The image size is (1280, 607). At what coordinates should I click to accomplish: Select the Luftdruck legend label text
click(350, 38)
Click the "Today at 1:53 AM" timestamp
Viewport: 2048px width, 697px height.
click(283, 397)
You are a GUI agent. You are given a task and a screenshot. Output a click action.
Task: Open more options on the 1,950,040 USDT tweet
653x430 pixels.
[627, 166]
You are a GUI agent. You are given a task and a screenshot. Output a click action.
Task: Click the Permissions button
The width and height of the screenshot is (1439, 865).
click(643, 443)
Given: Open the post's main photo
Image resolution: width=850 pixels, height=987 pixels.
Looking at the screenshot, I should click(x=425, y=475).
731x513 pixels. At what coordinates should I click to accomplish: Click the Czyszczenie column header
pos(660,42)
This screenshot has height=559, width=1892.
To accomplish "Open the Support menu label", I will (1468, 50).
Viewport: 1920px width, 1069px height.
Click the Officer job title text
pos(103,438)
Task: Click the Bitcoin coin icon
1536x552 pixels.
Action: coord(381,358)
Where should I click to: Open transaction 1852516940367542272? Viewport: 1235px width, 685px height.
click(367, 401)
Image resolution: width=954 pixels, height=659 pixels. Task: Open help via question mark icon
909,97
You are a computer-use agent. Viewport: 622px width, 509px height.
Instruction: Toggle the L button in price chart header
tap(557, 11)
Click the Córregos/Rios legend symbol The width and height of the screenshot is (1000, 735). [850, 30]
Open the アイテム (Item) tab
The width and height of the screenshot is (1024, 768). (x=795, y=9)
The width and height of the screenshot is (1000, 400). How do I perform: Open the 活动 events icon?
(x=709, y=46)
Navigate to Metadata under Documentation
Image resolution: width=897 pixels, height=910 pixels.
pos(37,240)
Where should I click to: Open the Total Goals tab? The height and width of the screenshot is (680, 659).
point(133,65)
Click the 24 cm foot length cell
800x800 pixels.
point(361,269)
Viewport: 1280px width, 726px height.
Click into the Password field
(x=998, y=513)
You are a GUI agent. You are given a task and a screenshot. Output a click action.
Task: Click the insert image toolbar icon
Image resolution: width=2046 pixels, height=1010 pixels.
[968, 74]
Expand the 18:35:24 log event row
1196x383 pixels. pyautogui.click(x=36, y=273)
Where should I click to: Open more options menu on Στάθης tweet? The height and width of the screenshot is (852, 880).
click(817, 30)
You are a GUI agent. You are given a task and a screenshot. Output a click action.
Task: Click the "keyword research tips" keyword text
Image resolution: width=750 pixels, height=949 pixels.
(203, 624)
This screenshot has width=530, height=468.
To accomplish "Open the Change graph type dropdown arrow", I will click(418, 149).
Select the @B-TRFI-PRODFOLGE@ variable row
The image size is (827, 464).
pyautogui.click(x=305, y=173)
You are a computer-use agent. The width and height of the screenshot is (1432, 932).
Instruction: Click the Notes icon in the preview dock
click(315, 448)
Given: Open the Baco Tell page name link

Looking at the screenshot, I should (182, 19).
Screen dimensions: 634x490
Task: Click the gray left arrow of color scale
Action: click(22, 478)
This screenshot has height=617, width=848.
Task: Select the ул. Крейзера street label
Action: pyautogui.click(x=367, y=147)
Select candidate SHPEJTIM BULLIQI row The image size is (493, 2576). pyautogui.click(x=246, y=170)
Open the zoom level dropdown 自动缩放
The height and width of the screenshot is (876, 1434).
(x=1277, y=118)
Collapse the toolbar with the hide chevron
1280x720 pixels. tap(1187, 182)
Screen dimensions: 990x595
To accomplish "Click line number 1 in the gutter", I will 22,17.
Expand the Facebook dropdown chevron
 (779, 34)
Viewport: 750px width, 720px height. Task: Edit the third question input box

=-=-=

## Assignment
Would you reproduce the entire listing, keeping every line as it is?

## Answer for the task
The image size is (1280, 607). At what coordinates should I click to accomplish: Select the Luftdruck legend label text
click(350, 38)
Click the "Today at 1:53 AM" timestamp
Viewport: 2048px width, 697px height.
click(283, 397)
You are a GUI agent. You are given a task and a screenshot. Output a click action.
Task: Open more options on the 1,950,040 USDT tweet
653x430 pixels.
[627, 166]
You are a GUI agent. You are given a task and a screenshot. Output a click action.
Task: Click the Permissions button
The width and height of the screenshot is (1439, 865).
click(643, 443)
Given: Open the post's main photo
Image resolution: width=850 pixels, height=987 pixels.
Looking at the screenshot, I should click(x=425, y=475).
731x513 pixels. At what coordinates should I click to accomplish: Click the Czyszczenie column header
pos(660,42)
This screenshot has height=559, width=1892.
To accomplish "Open the Support menu label", I will (1468, 50).
Viewport: 1920px width, 1069px height.
Click the Officer job title text
pos(103,438)
Task: Click the Bitcoin coin icon
1536x552 pixels.
Action: coord(381,358)
Where should I click to: Open transaction 1852516940367542272? Viewport: 1235px width, 685px height.
click(367, 401)
Image resolution: width=954 pixels, height=659 pixels. Task: Open help via question mark icon
909,97
You are a computer-use agent. Viewport: 622px width, 509px height.
Instruction: Toggle the L button in price chart header
tap(557, 11)
Click the Córregos/Rios legend symbol The width and height of the screenshot is (1000, 735). [850, 30]
Open the アイテム (Item) tab
The width and height of the screenshot is (1024, 768). (x=795, y=9)
The width and height of the screenshot is (1000, 400). How do I perform: Open the 活动 events icon?
(x=709, y=46)
Navigate to Metadata under Documentation
Image resolution: width=897 pixels, height=910 pixels.
pos(37,240)
Where should I click to: Open the Total Goals tab? The height and width of the screenshot is (680, 659).
point(133,65)
Click the 24 cm foot length cell
800x800 pixels.
point(361,269)
Viewport: 1280px width, 726px height.
Click into the Password field
(x=998, y=513)
You are a GUI agent. You are given a task and a screenshot. Output a click action.
Task: Click the insert image toolbar icon
Image resolution: width=2046 pixels, height=1010 pixels.
[968, 74]
Expand the 18:35:24 log event row
1196x383 pixels. pyautogui.click(x=36, y=273)
Where should I click to: Open more options menu on Στάθης tweet? The height and width of the screenshot is (852, 880).
click(817, 30)
You are a GUI agent. You are given a task and a screenshot. Output a click action.
Task: Click the "keyword research tips" keyword text
Image resolution: width=750 pixels, height=949 pixels.
(203, 624)
This screenshot has width=530, height=468.
To accomplish "Open the Change graph type dropdown arrow", I will click(418, 149).
Select the @B-TRFI-PRODFOLGE@ variable row
The image size is (827, 464).
pyautogui.click(x=305, y=173)
You are a computer-use agent. The width and height of the screenshot is (1432, 932).
Instruction: Click the Notes icon in the preview dock
click(315, 448)
Given: Open the Baco Tell page name link

Looking at the screenshot, I should (182, 19).
Screen dimensions: 634x490
Task: Click the gray left arrow of color scale
Action: click(22, 478)
This screenshot has height=617, width=848.
Task: Select the ул. Крейзера street label
Action: pyautogui.click(x=367, y=147)
Select candidate SHPEJTIM BULLIQI row The image size is (493, 2576). pyautogui.click(x=246, y=170)
Open the zoom level dropdown 自动缩放
The height and width of the screenshot is (876, 1434).
(x=1277, y=118)
Collapse the toolbar with the hide chevron
1280x720 pixels. tap(1187, 182)
Screen dimensions: 990x595
To accomplish "Click line number 1 in the gutter", I will 22,17.
Expand the Facebook dropdown chevron
 (779, 34)
Viewport: 750px width, 720px height. Task: Edit the third question input box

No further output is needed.